Nor will any part of this _Hypothesis_ seem strange to him that
considers, First, that either hammering, or filing or otherwise violently
rubbing of Steel, will presently make it so hot as to be able to burn ones
fingers. Next, that the whole force of the stroke is exerted upon that
small part where the Flint and Steel first touch: For the Bodies being each
of them so very hard, the puls cannot be far communicated, that is, the
parts of each can yield but very little, and therefore the violence of the
concussion will be _exerted_ on that piece of Steel which is cut off by the
Flint. Thirdly, that the filings or small parts of Steel are very apt, as
it were, to take fire, and are presently red hot, that is, there seems to
be a very _combustible sulphureous_ Body in Iron or Steel, which the Air
very readily preys upon, as soon as the body is a little violently heated.

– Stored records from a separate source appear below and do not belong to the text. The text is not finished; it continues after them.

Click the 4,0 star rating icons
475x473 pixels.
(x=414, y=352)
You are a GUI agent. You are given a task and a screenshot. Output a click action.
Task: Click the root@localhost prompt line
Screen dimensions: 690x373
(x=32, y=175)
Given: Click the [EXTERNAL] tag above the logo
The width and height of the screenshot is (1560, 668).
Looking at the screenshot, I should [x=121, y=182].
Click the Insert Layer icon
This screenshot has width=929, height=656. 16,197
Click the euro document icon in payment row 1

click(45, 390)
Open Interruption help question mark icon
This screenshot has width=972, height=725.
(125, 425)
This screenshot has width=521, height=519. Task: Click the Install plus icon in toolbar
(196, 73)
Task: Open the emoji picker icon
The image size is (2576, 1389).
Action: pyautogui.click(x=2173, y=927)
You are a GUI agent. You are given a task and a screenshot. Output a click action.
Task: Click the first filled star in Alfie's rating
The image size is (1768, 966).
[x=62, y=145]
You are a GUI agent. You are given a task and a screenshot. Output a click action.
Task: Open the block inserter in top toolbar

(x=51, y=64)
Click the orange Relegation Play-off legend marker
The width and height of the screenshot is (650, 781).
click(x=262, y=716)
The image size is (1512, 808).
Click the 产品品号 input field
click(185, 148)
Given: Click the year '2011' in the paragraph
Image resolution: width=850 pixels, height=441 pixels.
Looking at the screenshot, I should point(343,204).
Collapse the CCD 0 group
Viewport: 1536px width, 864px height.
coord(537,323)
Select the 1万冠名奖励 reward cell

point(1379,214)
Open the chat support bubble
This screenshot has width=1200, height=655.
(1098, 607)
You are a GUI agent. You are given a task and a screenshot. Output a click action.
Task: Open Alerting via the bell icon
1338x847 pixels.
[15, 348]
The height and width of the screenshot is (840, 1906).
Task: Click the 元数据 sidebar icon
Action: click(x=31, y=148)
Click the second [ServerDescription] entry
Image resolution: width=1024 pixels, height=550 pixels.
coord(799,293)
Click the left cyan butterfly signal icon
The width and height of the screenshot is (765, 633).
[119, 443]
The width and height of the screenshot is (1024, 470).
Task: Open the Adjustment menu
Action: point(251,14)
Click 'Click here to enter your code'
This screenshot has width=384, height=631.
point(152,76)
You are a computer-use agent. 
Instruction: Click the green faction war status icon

And this is obvious in the filings of Steel or Iron cast through the flame
of a Candle; for even by that sudden _transitus_ of the small chips of
Iron, they are heat red hot, and that _combustible sulphureous_ Body is
presently prey'd upon and devoured by the _aereal_ incompassing
_Menstruum_, whose office in this Particular I have shewn in the
Explication of Charcole.
And in prosecution of this Experiment, having taken the filings of Iron and
Steel, and with the point of a Knife cast them through the flame of a
Candle, I observed where some conspicuous shining Particles fell, and
looking on them with my _Microscope_, I found them to be nothing else but
such round Globules, as I formerly found the Sparks struck from the Steel
by a stroke to be, only a little bigger; and shaking together all the
filings that had fallen upon the sheet of Paper underneath and observing
them with the _Microscope_, I found a great number of small Globules, such
as the former, though there were also many of the parts that had remained
untoucht and rough filings or chips of Iron.